Guess by now all of Galveston knows about my problem.

“This’ll be good for you. Better’n pot roast with all the trimmings.” Granny squared her shoulders, boosted her chin, and grinned at Mrs. Beushaker. Granny’s beaming smile took me by surprise, being she wasn’t prone to giving herself a pat on the back. “I filled it with a heap o’ good things: eggs, condensed milk, sugar, cocoa, vanilla. Drink it up. See if ye don’t feel a bit of strength pour into you.”

Granny crouched over me as though she might evidence the strength when it came pouring down. She didn’t move until I had drained the tumbler. My hands shook as I returned the empty glass to her, my tummy hard and feeling as bloated as a fish corpse washed ashore. I feared Granny’s brew might somersault its way back up my throat, onto her waxed floor, but, surprisingly, it stayed down.

As drowsiness settled over me, I began to suspect that Granny had stirred a sleep potion into her brew. She made a pallet for me in front of the stove, and I lay down. She removed the scarf and towel and spread out my hair like an oriental fan. Despite her scheme to hurry up the drying process, I knew its thickness would remain damp until the twilight hour. My eyelids closed.

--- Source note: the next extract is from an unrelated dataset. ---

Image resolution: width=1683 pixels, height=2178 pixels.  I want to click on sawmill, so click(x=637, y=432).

I came alert some time later, softly-spoken words slurred in my haze of wakefulness.

“Seeing Emma Grace hurtin’ like she is just brings back all the pain,” Granny said in whispery tones.

“It’s been twenty-eight years, dearie. You must let it go.”

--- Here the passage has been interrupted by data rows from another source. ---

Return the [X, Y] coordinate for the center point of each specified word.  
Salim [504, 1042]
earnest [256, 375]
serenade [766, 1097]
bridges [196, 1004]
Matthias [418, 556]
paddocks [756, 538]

I lifted my head, viewing Granny and Mrs. Beushaker at the parlor table, drinking coffee or tea. From across the room I recognized the obvious sign of Granny’s weeping.

“It’s the time o’ year, Mrs. B. Fall always resurrects memories of those dreadful weeks following the storm. Bodies washing up on shore … the burying … the burning stacks—humans set aflame along with the trash, as though they had no more value than a pile of refuse. It haunts me still. Lucky ye are you weren’t living in Galveston when that wicked hurricane hit. Ye can’t imagine what it was like, searching through piles of carcasses, hoping and praying I wouldn’t find me family. Then, the horror of discovering my three little ones and their papa—half-buried in the muddy silt of Offat’s Bayou.”

Granny’s throat clogged. I heard the gasping and gurgling, as though her words were drowning in a great rush of tears. I squeezed my eyelids shut, desiring to hear everything, yet recoiling from the sound of Granny’s desperate sadness.

“I still see their precious faces in me mind. Sometimes, in me dreams, too. It’s then I’ll be reaching out to them, trying to pluck them from the water so’s I can take them to higher ground. But me legs and arms won’t work. They’re weighted down like stone pillars. I keep plowing through the ruck of bodies, but I can never reach me children. Then I wake up, my sad old arms as empty as when I climbed into bed the night before. Oh, God, why didn’t ye take me, too?”

“Perhaps … because he knew your oldest son would be needing you. You’ve been such a blessing to Roan and Annaleen. Look at you. Didn’t they turn to you when they needed help for Emma Grace?”